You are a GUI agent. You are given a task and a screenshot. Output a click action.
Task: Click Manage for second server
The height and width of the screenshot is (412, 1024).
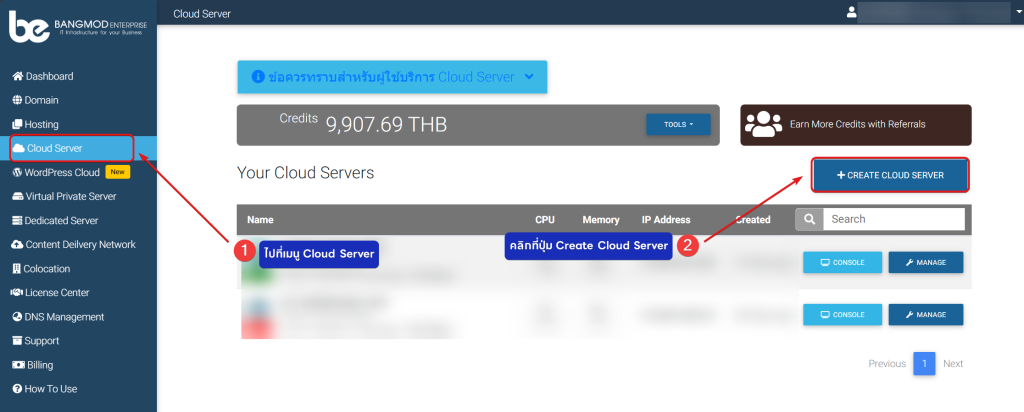(x=925, y=314)
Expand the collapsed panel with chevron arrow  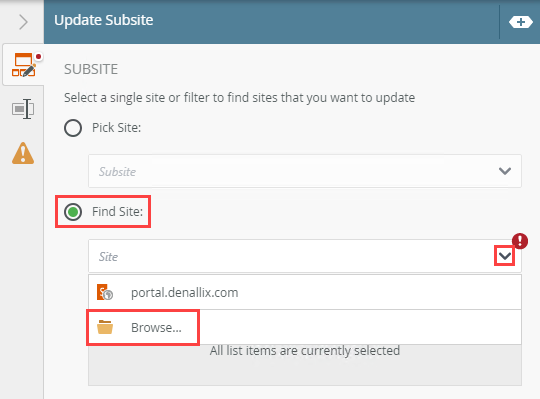[x=23, y=22]
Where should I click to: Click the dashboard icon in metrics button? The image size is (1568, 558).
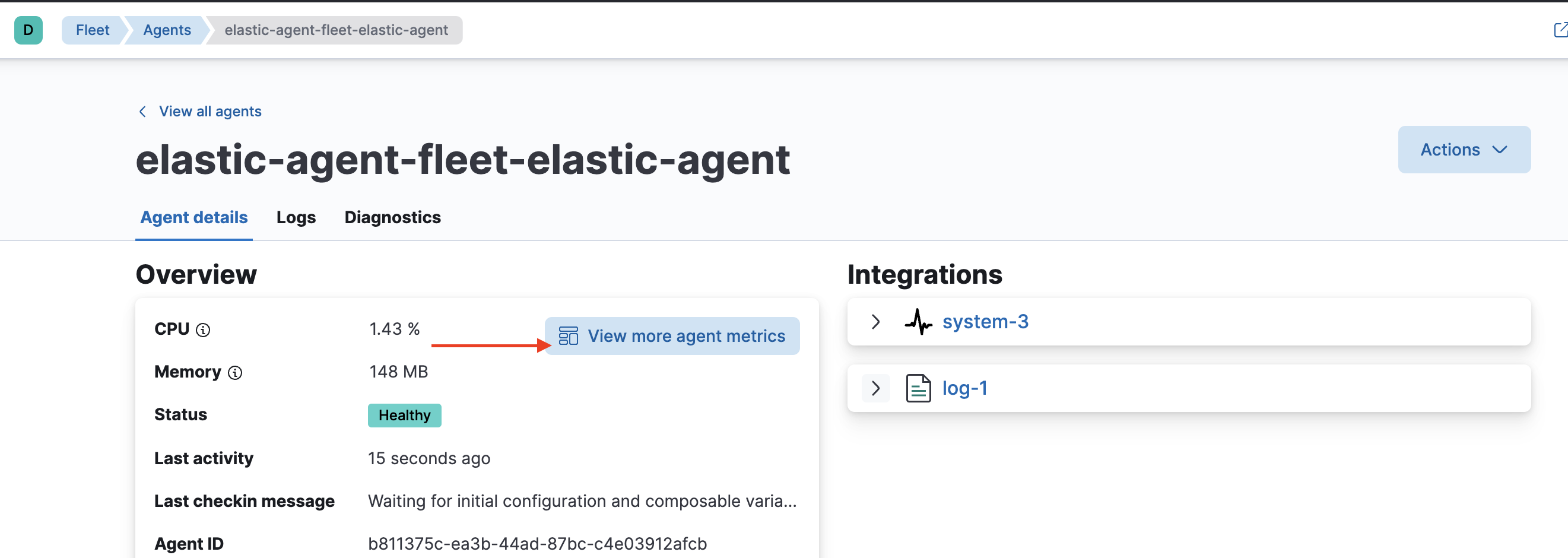point(568,336)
-- -- --
Exercise prompt: Reproduce the lines word for word, starting at the line that contains "Where should I" and ending at the last line. Leave out the pictures.

Written response:
Where should I click to: Click the dashboard icon in metrics button? The image size is (1568, 558).
point(568,336)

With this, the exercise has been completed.